Posted by Richard Whittle on

Round Top (1) (004)

Round Top Mountain, Texas. The alternative to China for DoD rare earth elements?

A new Government Accountability Office report scolds the Department of Defense for failing to figure out which rare earth elements are critical to national security — China controls the world market — and for not developing plans to make sure the United States has enough even though Congress passed a law telling them to five years ago. When Breaking Defense asked for a response, DoD denied any error in its ways – but promised to do better.

“DoD disagrees with the GAO characterization that DoD has no department-wide approach for critical materials, but in the spirit of continuous improvement, the Department agrees with the recommendations in the GAO report,” said spokesman Air Force Lt.
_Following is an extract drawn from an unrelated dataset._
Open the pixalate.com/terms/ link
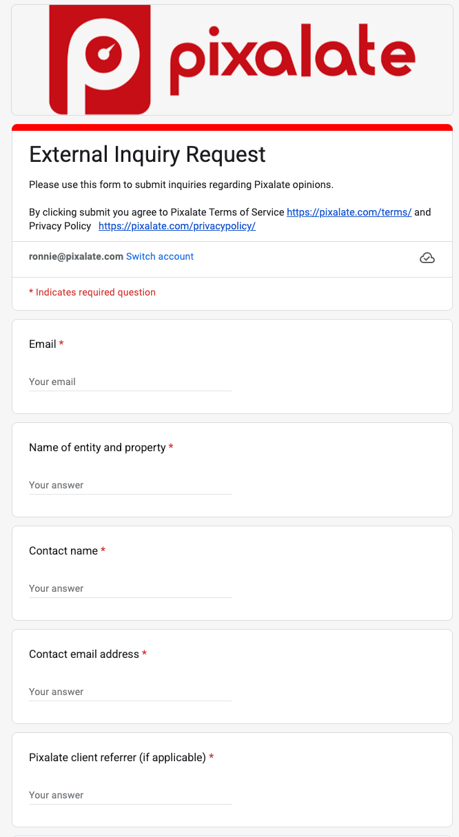Viewport: 459px width, 837px height. (349, 212)

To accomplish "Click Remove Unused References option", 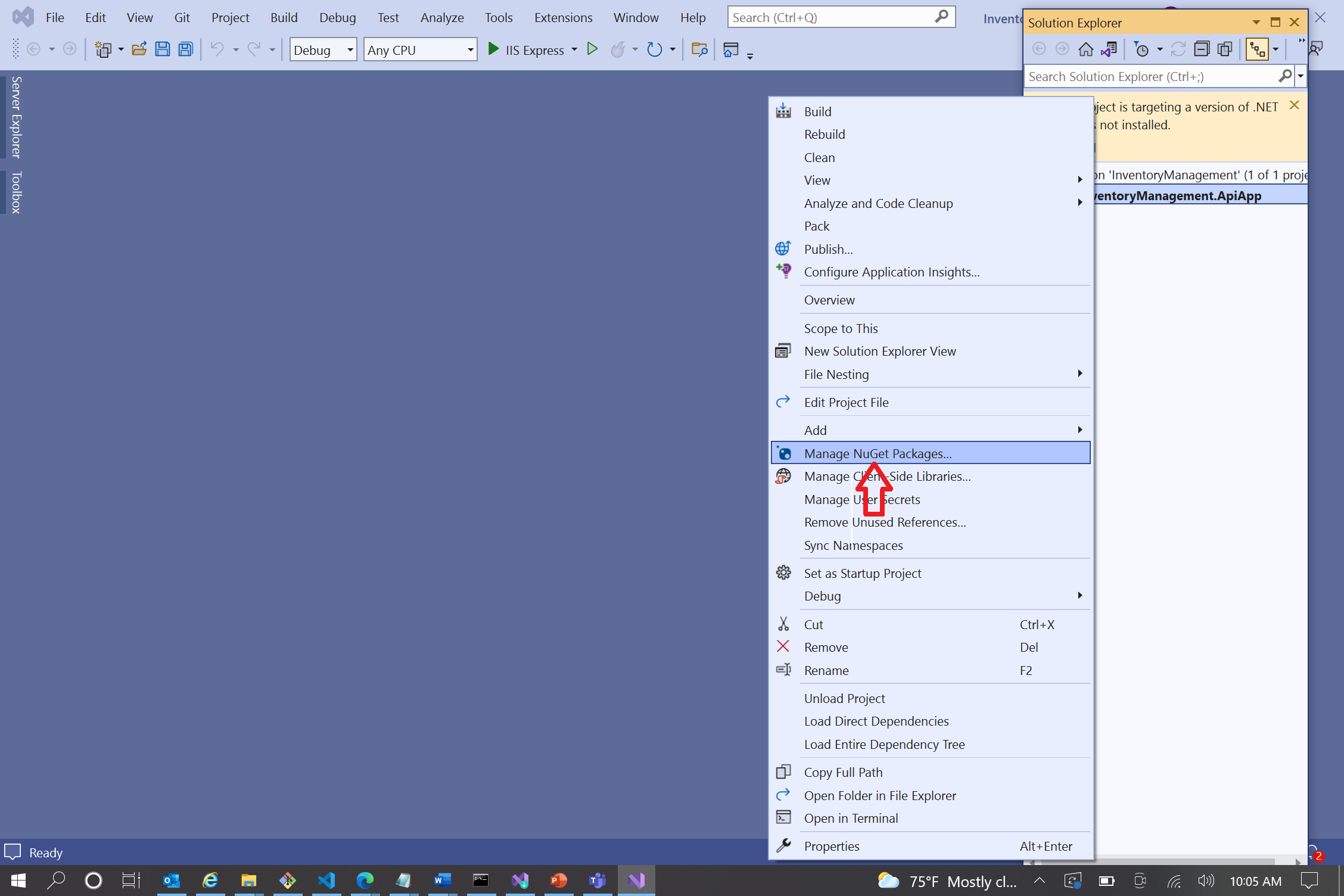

Col. Eric Badger.

Thus continues a sleepy debate over whether the Pentagon, the defense industry and other manufacturers are comfortably numb about the fact that China controls 100 percent of the world supply of rare earths the military needs and about 85 percent of those used in consumer products. In 2010, some reports – denied by Beijing — said China used that near monopoly as a weapon, cutting off rare earth supplies to Japanese companies after a Chinese trawler collided with Japanese Coast Guard boats. Rare earth prices skyrocketed.

Fig 8 China-Japan zones

“With what’s going on in the South and East China Sea, I just find it ironic that most people are not aware that the Chinese really control a very important raw material,” said Anthony Marchese, board chairman of Texas Rare Earth Resources (TRER). The company seeks investors to finance development of a rare earths deposit in Texas that would be the only active U.S. source of such materials.

Rare earth materials contain one or more of 17 similar metals or elements that offer unique properties, such as high-strength magnetism and high-strength heat resistance. Divided into “light” and “heavy” categories, they bear quirky names — yttrium, neodymium, dysprosium – but running out of one wouldn’t be funny. “Recent studies have shown that rare earths are essential to the production, sustainment, and operation of U.S. military equipment,” the GAO said. “Reliable access to the necessary material, regardless of the overall level of defense demand, is a bedrock requirement for DOD.”

Why are these minerals so important to the Pentagon (as delineated in the fiscal 2012 National Defense Authorization Act)?

  • Each nuclear-powered SSN-774 Virginia-class fast attack submarine requires about 9,200 pounds of rare earth minerals;
  • Each DDG-51 Aegis destroyer needs about 5,200 pounds;
  • Each F-35 Joint Strike fighter needs about 920 pounds;
  • Rare earths are also essential to precision-guided munitions, lasers, satellite communications, radar, sonar and other military equipment, added a 2013 Congressional Research Service report.

“Rare earths are not particularly rare but are found in low concentrations in the earth’s crust,” the CRS report explained. This makes them expensive to extract and process, and they require a lot of processing: separating the ore into individual oxides; refining the oxides into metals; forming the metals into alloys; and manufacturing the alloys into devices and components, such as the permanent magnets used in the Joint Direct Attack Munition (JDAM), the guidance kit that turns dumb bombs into smart ones.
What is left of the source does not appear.